### Extracted entries:
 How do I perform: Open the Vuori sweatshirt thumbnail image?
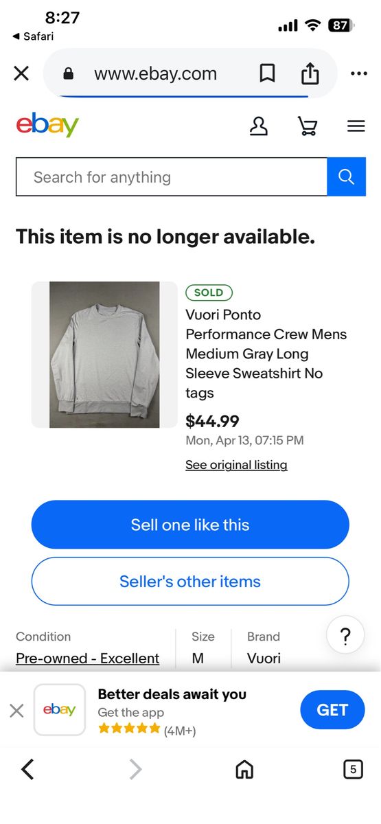(104, 355)
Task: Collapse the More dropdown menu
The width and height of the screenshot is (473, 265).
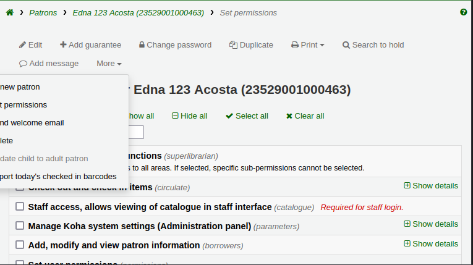Action: pyautogui.click(x=109, y=64)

### Exercise directions:
Copy out the listing above word for word, leaving out the pictures.

### Exercise result:
 How do I perform: Open the Vuori sweatshirt thumbnail image?
(104, 355)
Task: Collapse the More dropdown menu
The width and height of the screenshot is (473, 265).
Action: pyautogui.click(x=109, y=64)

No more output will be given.